Perintah Tugas 1 >>
Bisakah Anda menuliskan ulang seluruh kutipan teks tentang dataran Syi‘ persis tanpa perubahan apa pun?

◆ ◆ ◆ ◆

Tanah Palestina kini menjelma menjadi medan bentrokan yang timpang. Di satu sisi, rakyat pemilik sah tanah yang tak bersenjata.
Di sisi lain, para pemukim ilegal bersenjata otomatis yang leluasa menjelajahi setiap jengkal wilayah, dibekingi oleh para menteri dari pemerintahan Israel yang ekstrem dan buldoser militer yang setiap saat siap mengeksekusi kehancuran.
Kondisi ini tak mengenal batas. Ia melanda seluruh pelosok tanah air Palestina. Salah satu contohnya, yang menggambarkan situasi menyeluruh itu, adalah yang kini terjadi di dataran Syi‘ (سيّع), wilayah subur di timur laut Kota Ramallah, Tepi Barat.
Dahulu, wilayah ini menjadi lumbung gandum dan tempat bersantai warga desa kala musim semi. Kini, memasuki area itu ibarat bertaruh nyawa.

◆ ◆ ◆ ◆

Perintah Tugas 2 >>
Bisakah Anda memperbarui entri mulai dari baris yang memuat "You are a GUI" sampai akhir entri dengan mengganti "screenshot" menjadi "screen capture" dan membiarkan selebihnya tetap sama?

◆ ◆ ◆ ◆

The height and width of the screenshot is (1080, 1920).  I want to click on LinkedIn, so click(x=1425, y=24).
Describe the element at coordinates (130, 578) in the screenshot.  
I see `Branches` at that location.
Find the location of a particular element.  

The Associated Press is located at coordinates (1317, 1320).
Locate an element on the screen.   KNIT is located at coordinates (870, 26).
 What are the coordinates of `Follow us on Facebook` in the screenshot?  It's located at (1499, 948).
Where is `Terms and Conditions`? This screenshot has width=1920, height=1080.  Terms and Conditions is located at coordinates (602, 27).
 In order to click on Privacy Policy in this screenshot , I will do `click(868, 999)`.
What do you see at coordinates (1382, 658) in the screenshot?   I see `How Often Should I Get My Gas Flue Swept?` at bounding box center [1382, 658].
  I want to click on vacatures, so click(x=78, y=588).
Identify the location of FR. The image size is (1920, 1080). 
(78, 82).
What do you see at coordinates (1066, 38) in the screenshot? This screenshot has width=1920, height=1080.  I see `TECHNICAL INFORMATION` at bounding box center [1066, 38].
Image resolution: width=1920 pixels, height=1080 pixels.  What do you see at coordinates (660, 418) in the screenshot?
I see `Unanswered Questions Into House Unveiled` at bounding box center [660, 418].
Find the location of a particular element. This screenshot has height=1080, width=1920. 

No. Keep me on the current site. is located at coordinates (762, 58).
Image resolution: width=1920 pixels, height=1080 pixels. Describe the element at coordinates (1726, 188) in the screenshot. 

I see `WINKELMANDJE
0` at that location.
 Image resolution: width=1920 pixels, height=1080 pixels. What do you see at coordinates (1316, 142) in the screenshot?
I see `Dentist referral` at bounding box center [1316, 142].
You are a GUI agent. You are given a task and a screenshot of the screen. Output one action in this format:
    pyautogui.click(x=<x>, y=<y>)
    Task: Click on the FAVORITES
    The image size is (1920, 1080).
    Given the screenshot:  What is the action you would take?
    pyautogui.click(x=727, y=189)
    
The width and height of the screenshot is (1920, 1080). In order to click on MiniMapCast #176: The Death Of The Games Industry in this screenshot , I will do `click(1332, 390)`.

◆ ◆ ◆ ◆

Hasil Tugas 1 >>
Tanah Palestina kini menjelma menjadi medan bentrokan yang timpang. Di satu sisi, rakyat pemilik sah tanah yang tak bersenjata.
Di sisi lain, para pemukim ilegal bersenjata otomatis yang leluasa menjelajahi setiap jengkal wilayah, dibekingi oleh para menteri dari pemerintahan Israel yang ekstrem dan buldoser militer yang setiap saat siap mengeksekusi kehancuran.
Kondisi ini tak mengenal batas. Ia melanda seluruh pelosok tanah air Palestina. Salah satu contohnya, yang menggambarkan situasi menyeluruh itu, adalah yang kini terjadi di dataran Syi‘ (سيّع), wilayah subur di timur laut Kota Ramallah, Tepi Barat.
Dahulu, wilayah ini menjadi lumbung gandum dan tempat bersantai warga desa kala musim semi. Kini, memasuki area itu ibarat bertaruh nyawa.

Hasil Tugas 2 >>
You are a GUI agent. You are given a task and a screen capture of the screen. Output one action in this format:
    pyautogui.click(x=<x>, y=<y>)
    Task: Click on the FAVORITES
    The image size is (1920, 1080).
    Given the screen capture:  What is the action you would take?
    pyautogui.click(x=727, y=189)
    
The width and height of the screen capture is (1920, 1080). In order to click on MiniMapCast #176: The Death Of The Games Industry in this screen capture , I will do `click(1332, 390)`.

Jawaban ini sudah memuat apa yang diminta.